**WHAT IS REQUIRED:** Print, with no pictures, the exact lines that run from the one containing "The height and" through the last line of the material below, both ends included.

--- START ---

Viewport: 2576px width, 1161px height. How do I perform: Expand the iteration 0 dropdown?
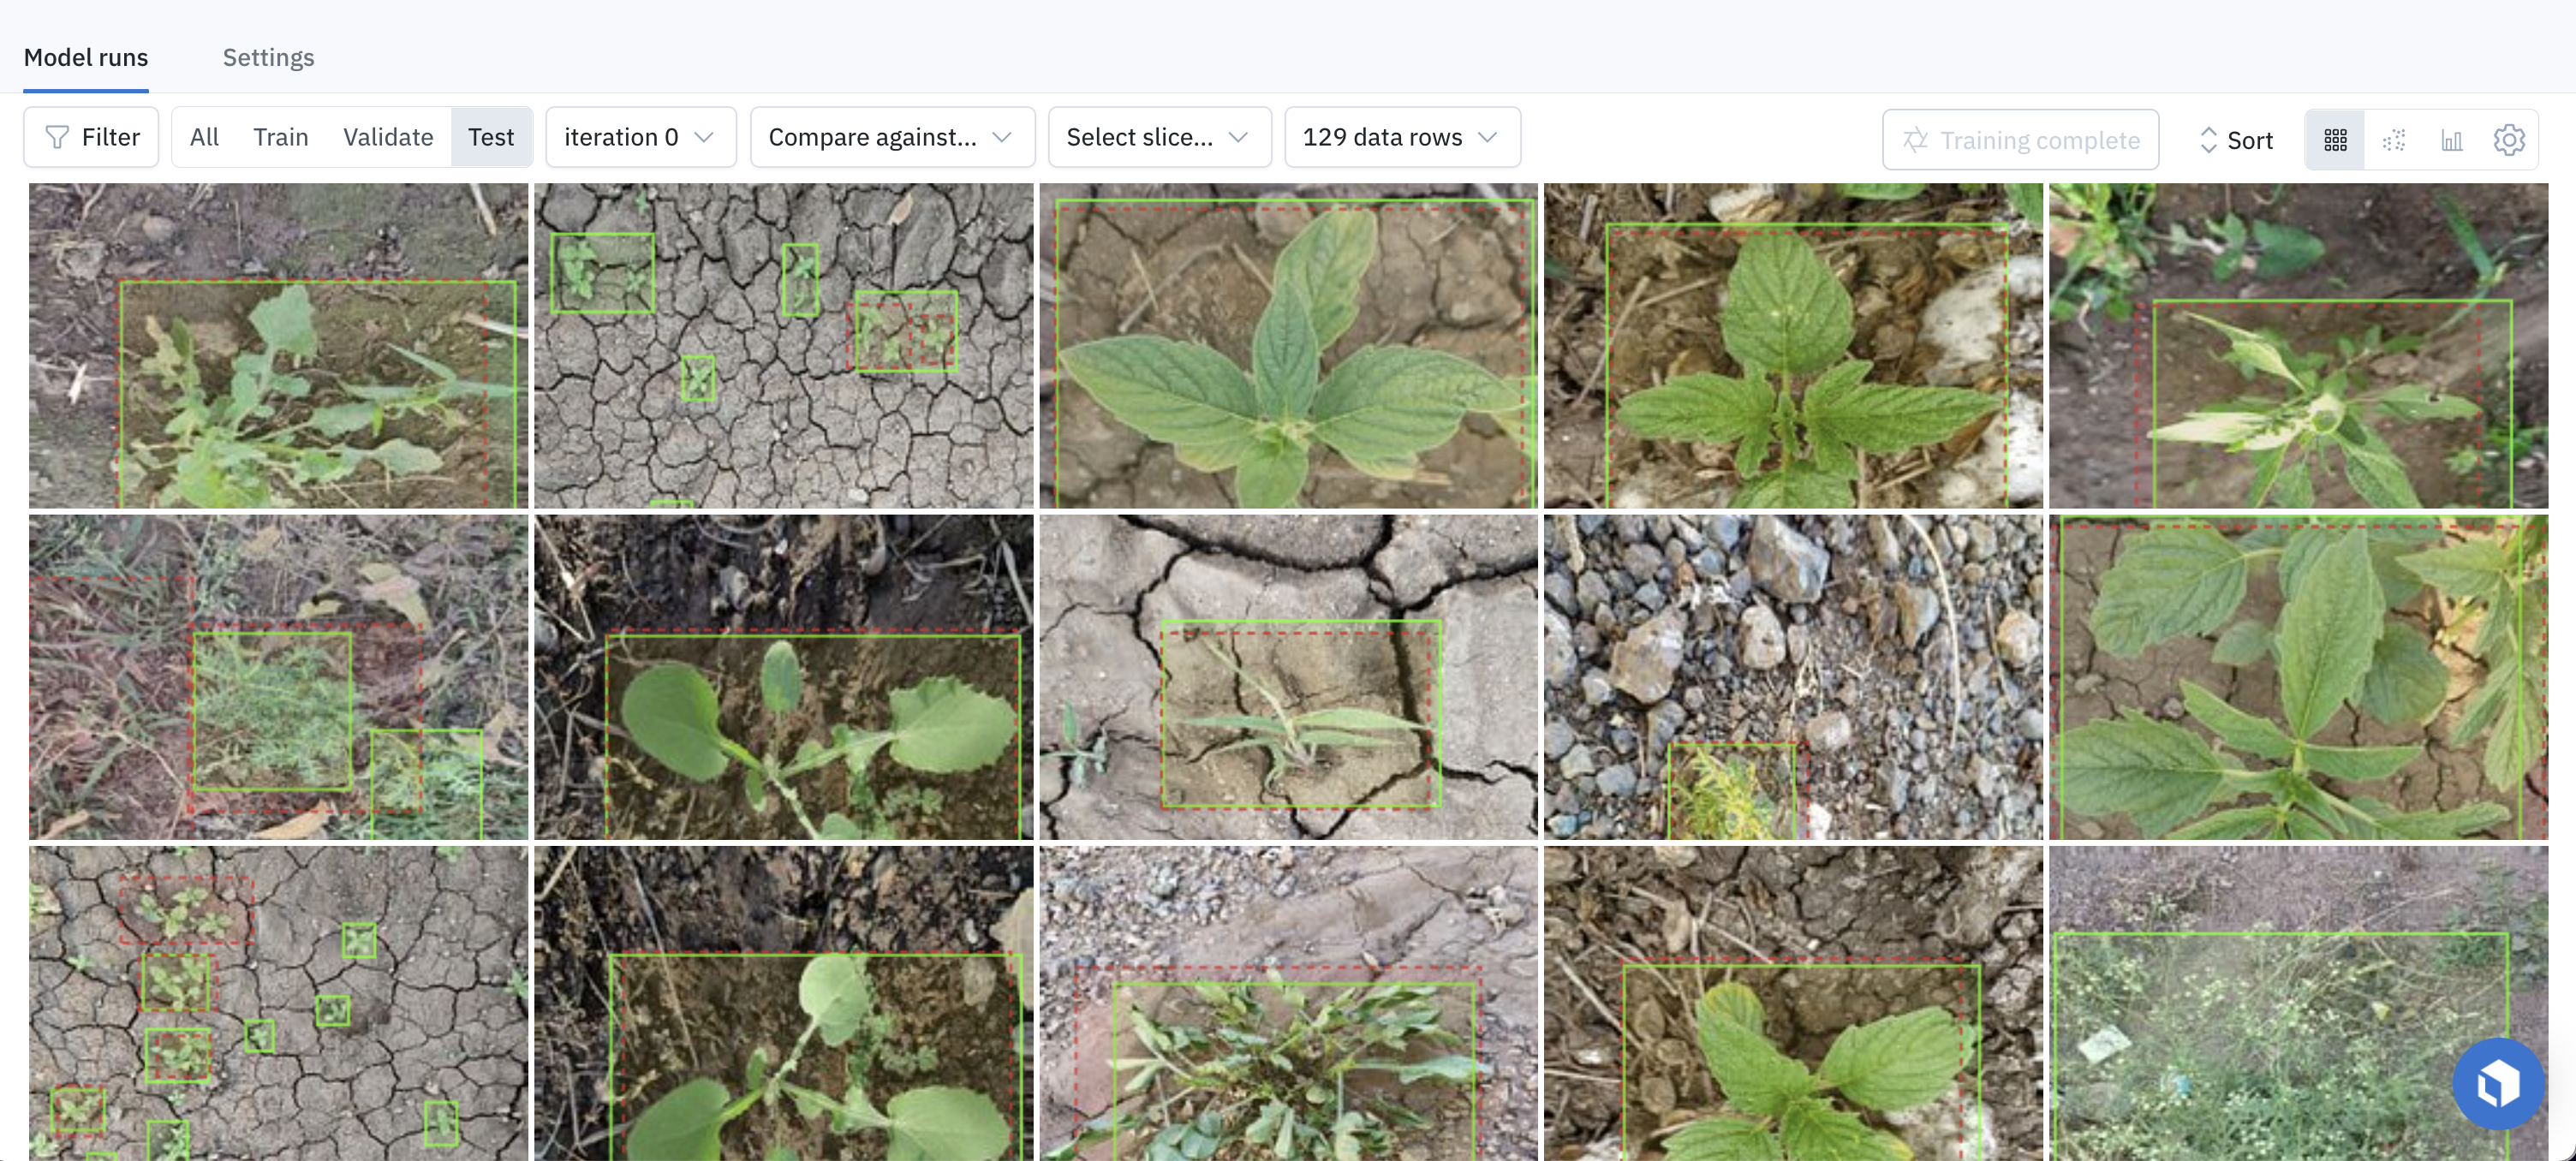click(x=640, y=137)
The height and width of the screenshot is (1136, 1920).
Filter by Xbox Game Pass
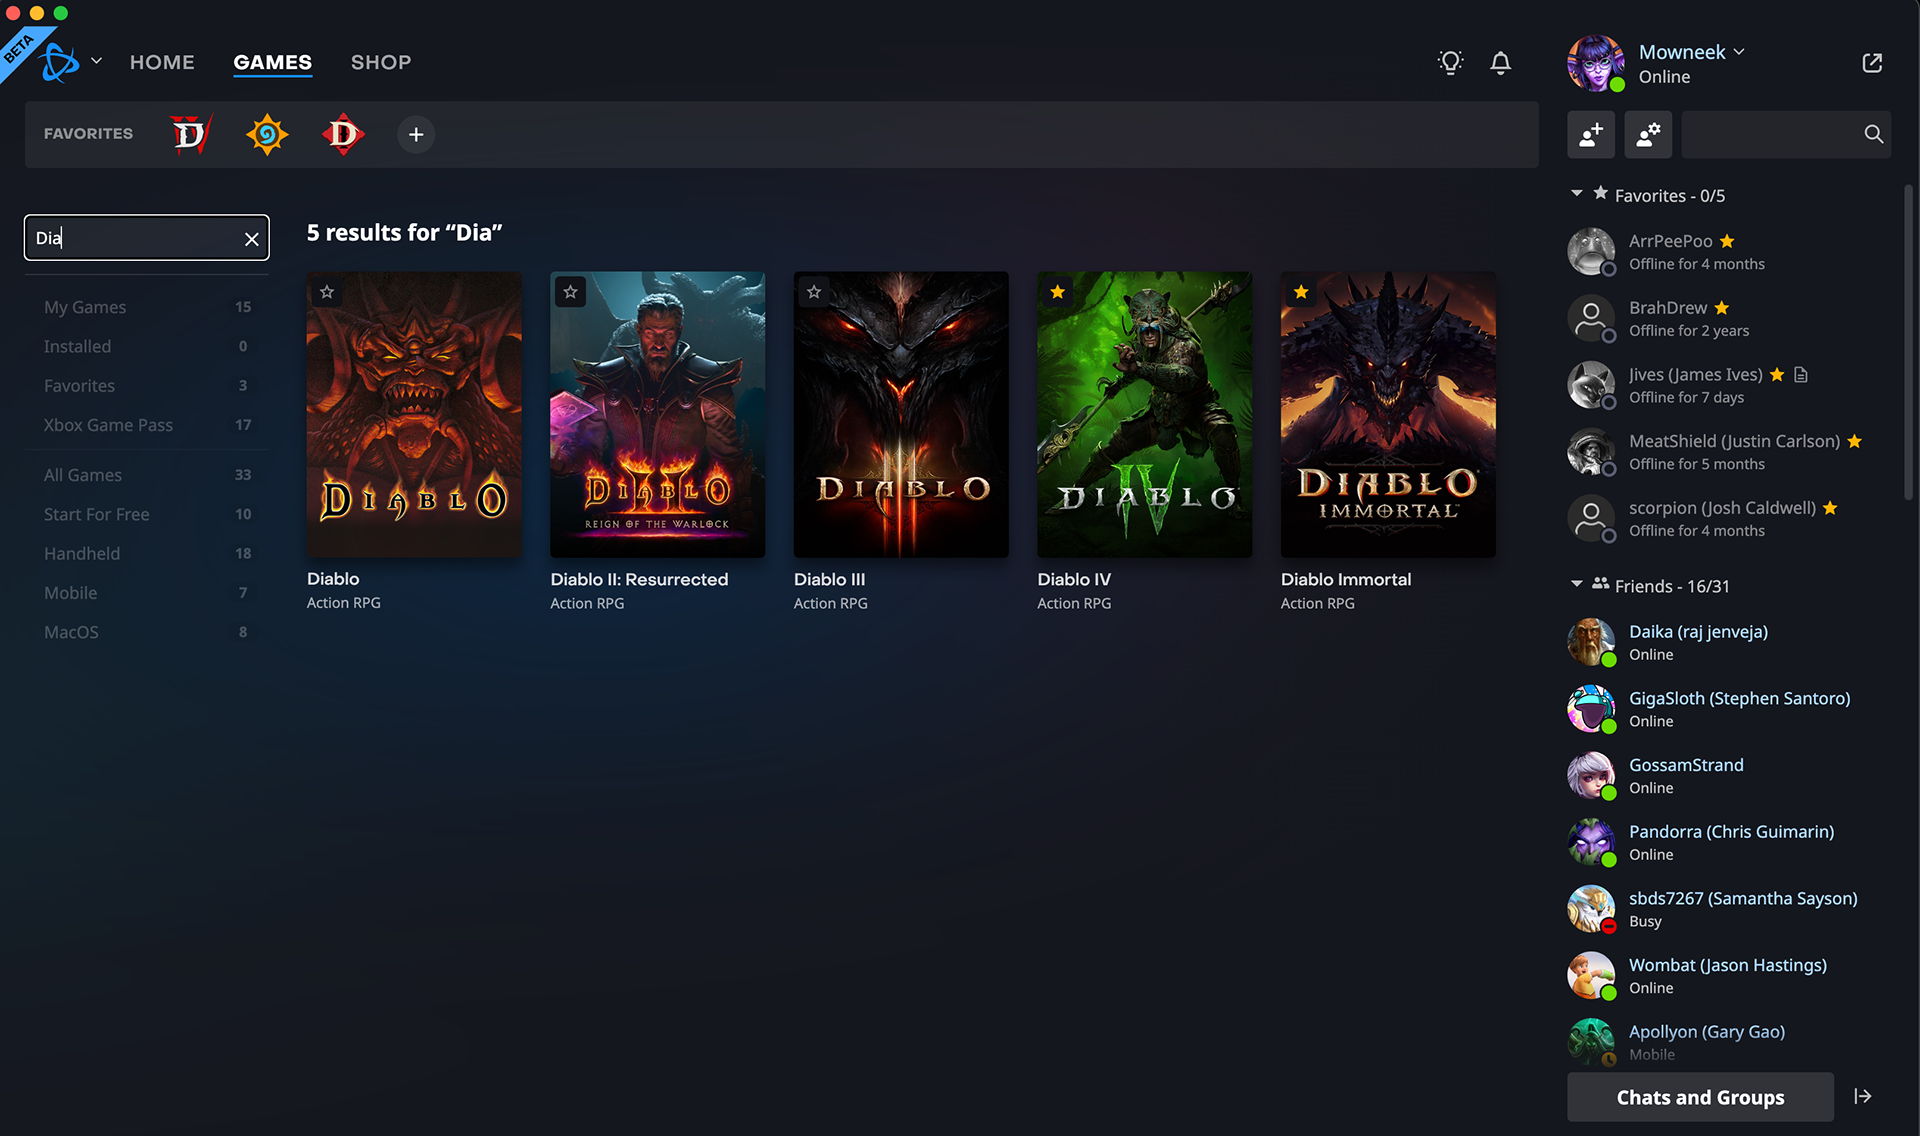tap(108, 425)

--- END ---

**YOUR RESPONSE:**
The height and width of the screenshot is (1136, 1920).
Filter by Xbox Game Pass
tap(108, 425)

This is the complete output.